### Supplied text
— START —

Our objectives are to obtain reasonable assurance about whether the financial statements as a whole are free from material misstatement, whether due to fraud or error, and to issue an auditor’s report that includes our opinion. Reasonable assurance is a high level of assurance but is not absolute assurance and therefore is not a guarantee that an audit conducted in accordance with GAAS will always detect a material misstatement when it exists. The risk of not detecting a material misstatement resulting from fraud is higher than for one resulting from error, as fraud may involve collusion, forgery, intentional omissions, misrepresentations, or the override of internal control. Misstatements are considered material if there is a substantial likelihood that, individually or in the aggregate, they would influence the judgment made by a reasonable user based on the financial statements.

 

In performing an audit in accordance with GAAS, we:

 

Exercise professional judgment and maintain professional skepticism throughout the audit.

— END —

### Data supplied

— START —

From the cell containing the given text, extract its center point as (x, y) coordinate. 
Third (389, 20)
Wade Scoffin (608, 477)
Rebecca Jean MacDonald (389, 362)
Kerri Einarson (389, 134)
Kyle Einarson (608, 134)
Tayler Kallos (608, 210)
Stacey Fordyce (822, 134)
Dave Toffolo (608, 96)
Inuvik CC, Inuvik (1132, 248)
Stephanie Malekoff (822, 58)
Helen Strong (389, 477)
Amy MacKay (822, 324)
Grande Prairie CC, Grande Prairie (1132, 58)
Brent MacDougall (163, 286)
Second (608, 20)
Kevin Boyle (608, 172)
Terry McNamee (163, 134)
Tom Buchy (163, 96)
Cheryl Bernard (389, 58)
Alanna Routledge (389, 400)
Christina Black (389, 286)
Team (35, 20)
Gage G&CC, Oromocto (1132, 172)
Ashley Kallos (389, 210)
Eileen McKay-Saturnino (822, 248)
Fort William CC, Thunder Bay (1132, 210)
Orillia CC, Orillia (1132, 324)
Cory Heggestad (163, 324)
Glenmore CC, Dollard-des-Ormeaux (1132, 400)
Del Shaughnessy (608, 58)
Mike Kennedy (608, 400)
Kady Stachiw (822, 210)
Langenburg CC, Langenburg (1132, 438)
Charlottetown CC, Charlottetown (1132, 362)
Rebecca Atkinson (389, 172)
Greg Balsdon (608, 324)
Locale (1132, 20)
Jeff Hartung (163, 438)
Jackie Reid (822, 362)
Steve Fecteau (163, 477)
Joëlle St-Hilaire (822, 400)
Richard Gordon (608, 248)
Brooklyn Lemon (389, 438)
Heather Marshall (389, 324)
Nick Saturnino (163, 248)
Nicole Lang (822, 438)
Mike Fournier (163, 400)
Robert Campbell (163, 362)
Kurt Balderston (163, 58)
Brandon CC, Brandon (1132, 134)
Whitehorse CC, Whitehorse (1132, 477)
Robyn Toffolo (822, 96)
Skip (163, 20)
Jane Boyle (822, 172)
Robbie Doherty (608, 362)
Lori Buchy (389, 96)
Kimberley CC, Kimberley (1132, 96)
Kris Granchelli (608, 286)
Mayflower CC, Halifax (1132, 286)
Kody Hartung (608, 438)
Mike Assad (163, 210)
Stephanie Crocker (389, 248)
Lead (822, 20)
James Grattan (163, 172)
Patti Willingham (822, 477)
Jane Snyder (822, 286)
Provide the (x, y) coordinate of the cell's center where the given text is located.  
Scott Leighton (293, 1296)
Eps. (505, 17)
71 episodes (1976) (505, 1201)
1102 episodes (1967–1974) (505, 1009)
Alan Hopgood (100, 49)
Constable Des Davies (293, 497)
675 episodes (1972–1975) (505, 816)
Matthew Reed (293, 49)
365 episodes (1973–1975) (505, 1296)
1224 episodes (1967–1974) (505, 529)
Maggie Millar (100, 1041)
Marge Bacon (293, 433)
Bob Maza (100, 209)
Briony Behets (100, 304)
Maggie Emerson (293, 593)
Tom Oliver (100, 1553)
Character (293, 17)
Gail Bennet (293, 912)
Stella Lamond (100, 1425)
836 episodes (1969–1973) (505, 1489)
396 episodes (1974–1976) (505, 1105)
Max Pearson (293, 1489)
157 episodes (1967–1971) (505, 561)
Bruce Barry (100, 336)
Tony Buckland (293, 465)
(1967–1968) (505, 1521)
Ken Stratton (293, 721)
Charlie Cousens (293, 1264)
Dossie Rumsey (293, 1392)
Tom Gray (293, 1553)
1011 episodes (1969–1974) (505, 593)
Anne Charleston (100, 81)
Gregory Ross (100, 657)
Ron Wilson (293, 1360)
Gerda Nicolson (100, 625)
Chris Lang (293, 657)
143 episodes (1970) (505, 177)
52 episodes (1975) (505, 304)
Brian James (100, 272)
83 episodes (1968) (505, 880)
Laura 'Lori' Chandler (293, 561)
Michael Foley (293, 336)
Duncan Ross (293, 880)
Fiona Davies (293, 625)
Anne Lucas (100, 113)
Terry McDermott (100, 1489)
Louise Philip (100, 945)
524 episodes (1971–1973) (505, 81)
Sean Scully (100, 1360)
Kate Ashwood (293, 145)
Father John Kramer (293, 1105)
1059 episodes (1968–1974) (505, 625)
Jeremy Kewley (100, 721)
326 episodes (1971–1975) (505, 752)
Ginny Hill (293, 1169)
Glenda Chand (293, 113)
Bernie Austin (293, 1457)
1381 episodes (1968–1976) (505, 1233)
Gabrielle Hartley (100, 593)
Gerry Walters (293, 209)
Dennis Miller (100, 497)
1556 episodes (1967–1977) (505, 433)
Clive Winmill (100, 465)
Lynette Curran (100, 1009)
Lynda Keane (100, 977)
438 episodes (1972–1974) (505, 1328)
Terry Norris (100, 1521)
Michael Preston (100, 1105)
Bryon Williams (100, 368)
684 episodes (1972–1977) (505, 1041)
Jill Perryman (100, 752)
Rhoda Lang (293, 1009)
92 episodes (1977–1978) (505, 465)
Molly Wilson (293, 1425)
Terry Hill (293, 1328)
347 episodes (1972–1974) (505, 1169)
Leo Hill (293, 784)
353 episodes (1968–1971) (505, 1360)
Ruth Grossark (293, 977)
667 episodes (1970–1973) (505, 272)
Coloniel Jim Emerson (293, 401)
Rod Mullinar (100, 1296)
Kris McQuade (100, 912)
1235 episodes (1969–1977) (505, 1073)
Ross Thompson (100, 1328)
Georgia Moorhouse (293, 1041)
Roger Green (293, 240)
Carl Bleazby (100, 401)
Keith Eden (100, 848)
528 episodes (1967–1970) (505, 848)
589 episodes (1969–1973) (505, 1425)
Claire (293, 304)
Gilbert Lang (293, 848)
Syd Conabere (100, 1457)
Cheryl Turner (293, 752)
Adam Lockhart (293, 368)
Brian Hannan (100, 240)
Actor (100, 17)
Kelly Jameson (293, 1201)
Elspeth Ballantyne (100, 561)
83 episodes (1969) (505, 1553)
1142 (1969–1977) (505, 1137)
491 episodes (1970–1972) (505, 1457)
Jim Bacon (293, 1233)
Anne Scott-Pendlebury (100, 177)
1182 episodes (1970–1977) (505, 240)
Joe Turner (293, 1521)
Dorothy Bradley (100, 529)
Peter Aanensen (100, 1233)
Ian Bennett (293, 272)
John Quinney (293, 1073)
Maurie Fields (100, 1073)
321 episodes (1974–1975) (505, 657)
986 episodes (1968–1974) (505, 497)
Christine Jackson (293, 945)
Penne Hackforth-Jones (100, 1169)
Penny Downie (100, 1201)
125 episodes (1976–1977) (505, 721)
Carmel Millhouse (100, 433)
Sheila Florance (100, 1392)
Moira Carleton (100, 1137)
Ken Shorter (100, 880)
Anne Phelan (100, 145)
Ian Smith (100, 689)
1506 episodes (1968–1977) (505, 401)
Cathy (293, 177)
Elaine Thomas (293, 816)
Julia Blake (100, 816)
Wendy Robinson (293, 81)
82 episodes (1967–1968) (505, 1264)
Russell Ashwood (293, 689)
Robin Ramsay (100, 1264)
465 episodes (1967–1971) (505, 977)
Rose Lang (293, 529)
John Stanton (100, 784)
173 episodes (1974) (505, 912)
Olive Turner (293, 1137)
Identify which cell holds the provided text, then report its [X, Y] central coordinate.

— END —

### What this exercise asks
#1 In the passage on audit responsibilities, why is the risk of missing a material misstatement caused by fraud higher than the risk of missing one caused by error?
#2 Can you pick up the passage on audit responsibilities right after its last sentence and carry it forward?

### Answers for this exercise
#1 Fraud may involve collusion, forgery, intentional omissions, misrepresentations, or the override of internal control.

#2
Identify and assess the risks of material misstatement of the financial statements, whether due to fraud or error, and design and perform audit procedures responsive to those risks. Such procedures include examining, on a test basis, evidence regarding the amounts and disclosures in the financial statements.

 

Obtain an understanding of internal control relevant to the audit in order to design audit procedures that are appropriate in the circumstances, but not for the purpose of expressing an opinion on the effectiveness of internal control for Certain Assets of Plateplus, Inc. Accordingly, no such opinion is expressed.

 

Evaluate the appropriateness of accounting policies used and the reasonableness of significant accounting estimates made by management, as well as evaluate the overall presentation of the financial statements.

 

We are required to communicate with those charged with governance regarding, among other matters, the planned scope and timing of the audit, significant audit findings, and certain internal control-related matters that we identified during the audit.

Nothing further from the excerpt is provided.